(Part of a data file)
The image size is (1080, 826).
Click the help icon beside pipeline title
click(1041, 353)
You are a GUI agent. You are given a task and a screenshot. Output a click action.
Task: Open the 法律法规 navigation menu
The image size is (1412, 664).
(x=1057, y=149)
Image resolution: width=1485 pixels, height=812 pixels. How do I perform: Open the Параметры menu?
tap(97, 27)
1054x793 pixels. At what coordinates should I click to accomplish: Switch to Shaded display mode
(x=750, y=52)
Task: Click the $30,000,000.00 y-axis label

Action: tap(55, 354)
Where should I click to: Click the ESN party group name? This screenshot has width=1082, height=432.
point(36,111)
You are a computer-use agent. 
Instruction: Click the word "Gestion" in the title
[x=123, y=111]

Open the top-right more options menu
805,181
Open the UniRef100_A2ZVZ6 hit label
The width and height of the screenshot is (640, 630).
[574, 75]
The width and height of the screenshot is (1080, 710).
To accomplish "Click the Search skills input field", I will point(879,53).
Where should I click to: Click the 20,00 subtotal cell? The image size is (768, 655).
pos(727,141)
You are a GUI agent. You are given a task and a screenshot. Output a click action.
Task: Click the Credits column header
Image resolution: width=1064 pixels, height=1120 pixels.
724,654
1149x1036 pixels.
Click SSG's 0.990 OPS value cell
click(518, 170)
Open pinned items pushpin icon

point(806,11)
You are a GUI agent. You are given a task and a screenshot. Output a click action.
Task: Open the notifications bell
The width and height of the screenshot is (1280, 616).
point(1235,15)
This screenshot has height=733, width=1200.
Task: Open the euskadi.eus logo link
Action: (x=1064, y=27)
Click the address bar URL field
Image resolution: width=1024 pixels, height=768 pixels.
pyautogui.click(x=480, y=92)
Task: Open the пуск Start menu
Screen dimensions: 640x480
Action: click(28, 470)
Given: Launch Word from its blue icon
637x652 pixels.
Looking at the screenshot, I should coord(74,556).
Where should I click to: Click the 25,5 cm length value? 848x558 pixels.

## Problem to work on
Can you copy the lines of the listing word for word, starting at the line that contains "1149x1036 pixels." and continuing through the end of the listing?

## Worked solution
1149x1036 pixels.
Click SSG's 0.990 OPS value cell
click(518, 170)
Open pinned items pushpin icon

point(806,11)
You are a GUI agent. You are given a task and a screenshot. Output a click action.
Task: Open the notifications bell
The width and height of the screenshot is (1280, 616).
point(1235,15)
This screenshot has height=733, width=1200.
Task: Open the euskadi.eus logo link
Action: (x=1064, y=27)
Click the address bar URL field
Image resolution: width=1024 pixels, height=768 pixels.
pyautogui.click(x=480, y=92)
Task: Open the пуск Start menu
Screen dimensions: 640x480
Action: click(28, 470)
Given: Launch Word from its blue icon
637x652 pixels.
Looking at the screenshot, I should coord(74,556).
Where should I click to: Click the 25,5 cm length value? 848x558 pixels.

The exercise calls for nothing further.